- [Supplied records]
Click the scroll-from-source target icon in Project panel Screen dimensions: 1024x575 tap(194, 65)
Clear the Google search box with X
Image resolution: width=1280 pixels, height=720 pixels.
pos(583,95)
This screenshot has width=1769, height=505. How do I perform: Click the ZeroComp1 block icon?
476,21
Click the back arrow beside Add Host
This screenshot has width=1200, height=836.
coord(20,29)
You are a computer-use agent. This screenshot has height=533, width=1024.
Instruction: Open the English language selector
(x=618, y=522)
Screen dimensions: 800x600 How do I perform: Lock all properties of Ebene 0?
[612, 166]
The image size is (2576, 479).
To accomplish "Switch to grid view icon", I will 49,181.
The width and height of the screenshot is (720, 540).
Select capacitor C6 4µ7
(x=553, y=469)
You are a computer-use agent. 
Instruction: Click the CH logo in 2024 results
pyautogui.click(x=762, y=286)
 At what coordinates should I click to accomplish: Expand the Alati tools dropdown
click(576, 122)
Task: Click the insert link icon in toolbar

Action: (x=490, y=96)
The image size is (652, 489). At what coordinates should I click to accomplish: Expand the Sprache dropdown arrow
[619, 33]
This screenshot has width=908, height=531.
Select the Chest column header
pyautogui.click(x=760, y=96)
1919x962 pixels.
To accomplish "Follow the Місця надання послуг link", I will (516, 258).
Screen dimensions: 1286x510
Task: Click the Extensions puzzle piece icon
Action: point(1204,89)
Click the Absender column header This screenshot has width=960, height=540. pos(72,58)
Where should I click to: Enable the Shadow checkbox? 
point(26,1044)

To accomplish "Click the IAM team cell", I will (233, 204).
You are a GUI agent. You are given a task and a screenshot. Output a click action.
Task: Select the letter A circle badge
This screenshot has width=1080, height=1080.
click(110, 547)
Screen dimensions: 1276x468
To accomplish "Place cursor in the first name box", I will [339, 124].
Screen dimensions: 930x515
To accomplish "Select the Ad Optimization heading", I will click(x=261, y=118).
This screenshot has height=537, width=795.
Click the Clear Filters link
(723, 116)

- [Work order]
Every entry should be restated word for word.

- [Answer to the problem]
Click the scroll-from-source target icon in Project panel Screen dimensions: 1024x575 tap(194, 65)
Clear the Google search box with X
Image resolution: width=1280 pixels, height=720 pixels.
pos(583,95)
This screenshot has width=1769, height=505. How do I perform: Click the ZeroComp1 block icon?
476,21
Click the back arrow beside Add Host
This screenshot has width=1200, height=836.
coord(20,29)
You are a computer-use agent. This screenshot has height=533, width=1024.
Instruction: Open the English language selector
(x=618, y=522)
Screen dimensions: 800x600 How do I perform: Lock all properties of Ebene 0?
[612, 166]
The image size is (2576, 479).
To accomplish "Switch to grid view icon", I will 49,181.
The width and height of the screenshot is (720, 540).
Select capacitor C6 4µ7
(x=553, y=469)
You are a computer-use agent. 
Instruction: Click the CH logo in 2024 results
pyautogui.click(x=762, y=286)
 At what coordinates should I click to accomplish: Expand the Alati tools dropdown
click(576, 122)
Task: Click the insert link icon in toolbar

Action: (x=490, y=96)
The image size is (652, 489). At what coordinates should I click to accomplish: Expand the Sprache dropdown arrow
[619, 33]
This screenshot has width=908, height=531.
Select the Chest column header
pyautogui.click(x=760, y=96)
1919x962 pixels.
To accomplish "Follow the Місця надання послуг link", I will (516, 258).
Screen dimensions: 1286x510
Task: Click the Extensions puzzle piece icon
Action: point(1204,89)
Click the Absender column header This screenshot has width=960, height=540. pos(72,58)
Where should I click to: Enable the Shadow checkbox? 
point(26,1044)

To accomplish "Click the IAM team cell", I will (233, 204).
You are a GUI agent. You are given a task and a screenshot. Output a click action.
Task: Select the letter A circle badge
This screenshot has width=1080, height=1080.
click(110, 547)
Screen dimensions: 1276x468
To accomplish "Place cursor in the first name box", I will [339, 124].
Screen dimensions: 930x515
To accomplish "Select the Ad Optimization heading", I will click(x=261, y=118).
This screenshot has height=537, width=795.
Click the Clear Filters link
(723, 116)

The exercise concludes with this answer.